The calculated gain factors represent a relationship between (A) a frame of the signal based on the super high band signal and (B) a corresponding frame of the signal based on the super high band excitation signal. A plurality of n gain factors,
The second plurality of gain factors is a plurality of m representing a relationship between (A) a frame of the signal based on the highband signal and (B) a corresponding frame of the signal based on the highband excitation signal.
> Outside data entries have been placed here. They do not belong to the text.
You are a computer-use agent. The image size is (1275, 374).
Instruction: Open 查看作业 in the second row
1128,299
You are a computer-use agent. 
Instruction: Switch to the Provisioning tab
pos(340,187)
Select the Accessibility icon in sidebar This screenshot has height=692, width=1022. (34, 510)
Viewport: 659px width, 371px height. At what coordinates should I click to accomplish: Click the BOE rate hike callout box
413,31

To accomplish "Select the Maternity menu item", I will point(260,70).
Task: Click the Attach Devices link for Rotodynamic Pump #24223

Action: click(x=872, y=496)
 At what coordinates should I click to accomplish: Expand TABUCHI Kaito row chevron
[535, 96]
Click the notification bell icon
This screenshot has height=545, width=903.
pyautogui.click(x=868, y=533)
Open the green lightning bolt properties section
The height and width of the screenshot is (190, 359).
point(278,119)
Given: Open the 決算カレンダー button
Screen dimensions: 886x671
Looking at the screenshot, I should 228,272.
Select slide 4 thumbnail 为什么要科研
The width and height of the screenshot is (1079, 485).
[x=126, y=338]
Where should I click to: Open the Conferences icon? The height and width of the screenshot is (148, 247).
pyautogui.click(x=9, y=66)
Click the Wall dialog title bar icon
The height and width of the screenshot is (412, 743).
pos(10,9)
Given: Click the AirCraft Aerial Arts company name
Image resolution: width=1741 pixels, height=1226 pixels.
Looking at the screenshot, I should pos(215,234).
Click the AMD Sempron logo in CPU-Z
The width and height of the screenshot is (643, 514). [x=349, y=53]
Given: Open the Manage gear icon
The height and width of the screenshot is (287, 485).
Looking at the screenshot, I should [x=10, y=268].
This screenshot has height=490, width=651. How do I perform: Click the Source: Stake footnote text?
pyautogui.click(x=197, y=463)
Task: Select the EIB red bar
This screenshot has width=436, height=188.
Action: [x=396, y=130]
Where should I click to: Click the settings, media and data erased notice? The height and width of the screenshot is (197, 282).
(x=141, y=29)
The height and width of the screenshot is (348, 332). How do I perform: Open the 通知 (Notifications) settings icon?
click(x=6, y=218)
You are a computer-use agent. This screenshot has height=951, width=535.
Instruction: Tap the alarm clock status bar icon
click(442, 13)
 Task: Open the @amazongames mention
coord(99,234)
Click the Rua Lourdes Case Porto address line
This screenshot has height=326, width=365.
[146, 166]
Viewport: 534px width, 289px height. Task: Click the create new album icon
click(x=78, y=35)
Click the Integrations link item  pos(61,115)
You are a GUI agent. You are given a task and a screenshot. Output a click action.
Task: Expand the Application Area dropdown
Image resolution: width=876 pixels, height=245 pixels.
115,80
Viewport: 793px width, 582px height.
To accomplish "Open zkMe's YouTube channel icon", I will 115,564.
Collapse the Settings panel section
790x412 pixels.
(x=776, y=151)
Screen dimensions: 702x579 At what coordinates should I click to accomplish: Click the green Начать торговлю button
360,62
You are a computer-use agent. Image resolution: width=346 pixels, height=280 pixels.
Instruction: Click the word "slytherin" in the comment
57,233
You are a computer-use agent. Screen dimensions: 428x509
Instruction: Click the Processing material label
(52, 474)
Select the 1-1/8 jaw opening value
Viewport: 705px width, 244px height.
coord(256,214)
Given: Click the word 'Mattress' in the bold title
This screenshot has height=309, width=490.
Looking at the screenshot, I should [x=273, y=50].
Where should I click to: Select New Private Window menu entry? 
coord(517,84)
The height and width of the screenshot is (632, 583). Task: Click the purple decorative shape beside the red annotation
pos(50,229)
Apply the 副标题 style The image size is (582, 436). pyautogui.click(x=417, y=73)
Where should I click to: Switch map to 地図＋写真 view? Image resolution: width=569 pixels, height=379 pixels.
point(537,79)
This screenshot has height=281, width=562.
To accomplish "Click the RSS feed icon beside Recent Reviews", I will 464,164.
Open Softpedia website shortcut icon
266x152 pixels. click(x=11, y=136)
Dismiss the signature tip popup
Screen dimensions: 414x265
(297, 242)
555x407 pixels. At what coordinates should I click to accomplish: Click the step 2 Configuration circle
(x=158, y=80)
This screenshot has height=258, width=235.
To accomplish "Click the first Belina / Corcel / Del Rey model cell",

Gain factors,
Including
n is greater than m,
49. The apparatus of claim 48.

A non-transitory computer readable storage medium having a tangible form,
The tangible form is for processing an acoustic signal having frequency components in a low frequency subband and in a high frequency subband separated from the low frequency subband.
Filtering the acoustic signal to obtain a narrowband signal and a super highband signal;
Calculating an encoded narrowband excitation signal based on information from the narrowband signal;
Calculating a super high band excitation signal based on information from the encoded narrowband excitation signal;
Calculating a plurality of filter parameters characterizing a spectral envelope of the high frequency subband based on information from the super highband signal;
Calculating a plurality of gain factors by evaluating a time-varying relationship between a signal based on the super high band signal and a signal based on the super high band excitation signal;
Is performed by a machine that reads the form,
The narrowband signal is based on the frequency component in the low frequency subband,
The super high band signal is based on the frequency component in the high frequency subband,
The width of the low frequency subband is at least 3 kilohertz;
The low frequency subband and the high frequency subband are separated by a distance equal to at least half of the width of the low frequency subband;
Non-transitory computer readable storage medium.